= Data rows =

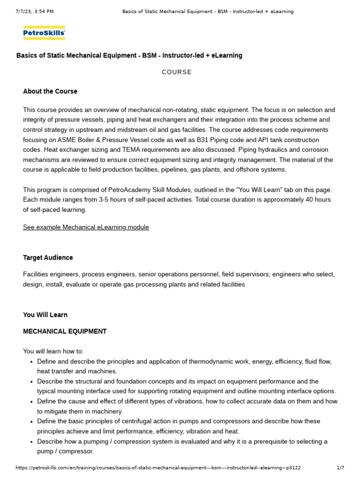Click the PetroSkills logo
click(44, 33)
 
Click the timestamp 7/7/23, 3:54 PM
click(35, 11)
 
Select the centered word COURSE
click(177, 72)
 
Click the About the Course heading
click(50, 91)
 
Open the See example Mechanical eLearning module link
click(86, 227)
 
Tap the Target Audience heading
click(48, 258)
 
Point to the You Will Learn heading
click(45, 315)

* * *

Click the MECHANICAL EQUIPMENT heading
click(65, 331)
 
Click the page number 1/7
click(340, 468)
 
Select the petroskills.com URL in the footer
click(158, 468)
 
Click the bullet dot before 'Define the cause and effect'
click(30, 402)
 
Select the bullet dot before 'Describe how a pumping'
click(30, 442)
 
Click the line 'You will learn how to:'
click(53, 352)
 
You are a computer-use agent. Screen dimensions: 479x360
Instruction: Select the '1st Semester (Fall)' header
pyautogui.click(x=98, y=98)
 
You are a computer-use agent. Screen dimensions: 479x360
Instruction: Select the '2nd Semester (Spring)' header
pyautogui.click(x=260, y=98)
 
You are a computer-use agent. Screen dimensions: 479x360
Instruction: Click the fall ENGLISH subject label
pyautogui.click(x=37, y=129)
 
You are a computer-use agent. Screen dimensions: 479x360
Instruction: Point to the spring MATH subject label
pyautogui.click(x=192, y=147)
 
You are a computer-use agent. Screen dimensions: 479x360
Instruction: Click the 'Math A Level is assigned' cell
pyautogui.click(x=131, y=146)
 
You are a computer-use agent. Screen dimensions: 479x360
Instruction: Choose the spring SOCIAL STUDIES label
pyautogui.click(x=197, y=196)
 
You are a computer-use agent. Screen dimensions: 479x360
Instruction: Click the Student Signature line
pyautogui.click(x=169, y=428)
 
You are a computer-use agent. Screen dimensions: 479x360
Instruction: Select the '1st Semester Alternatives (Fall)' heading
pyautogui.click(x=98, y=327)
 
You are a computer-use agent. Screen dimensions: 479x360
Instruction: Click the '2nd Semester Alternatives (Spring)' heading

--

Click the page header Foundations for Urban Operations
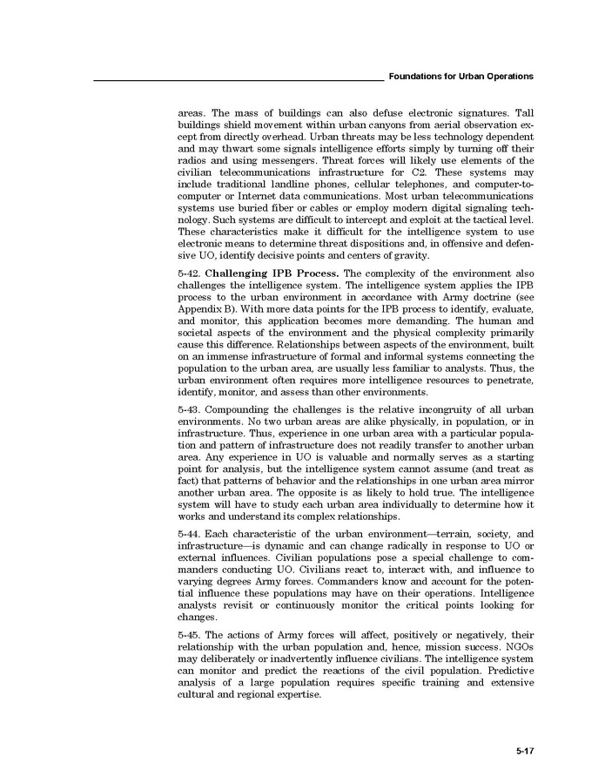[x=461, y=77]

= Brief =
Copy the entries above verbatim, starting at the line that contains "Click the PetroSkills logo" and ending at the line that contains "click(45, 315)", with both of those lines included. Leave the pictures out.

= Answer =
Click the PetroSkills logo
click(44, 33)
 
Click the timestamp 7/7/23, 3:54 PM
click(35, 11)
 
Select the centered word COURSE
click(177, 72)
 
Click the About the Course heading
click(50, 91)
 
Open the See example Mechanical eLearning module link
click(86, 227)
 
Tap the Target Audience heading
click(48, 258)
 
Point to the You Will Learn heading
click(45, 315)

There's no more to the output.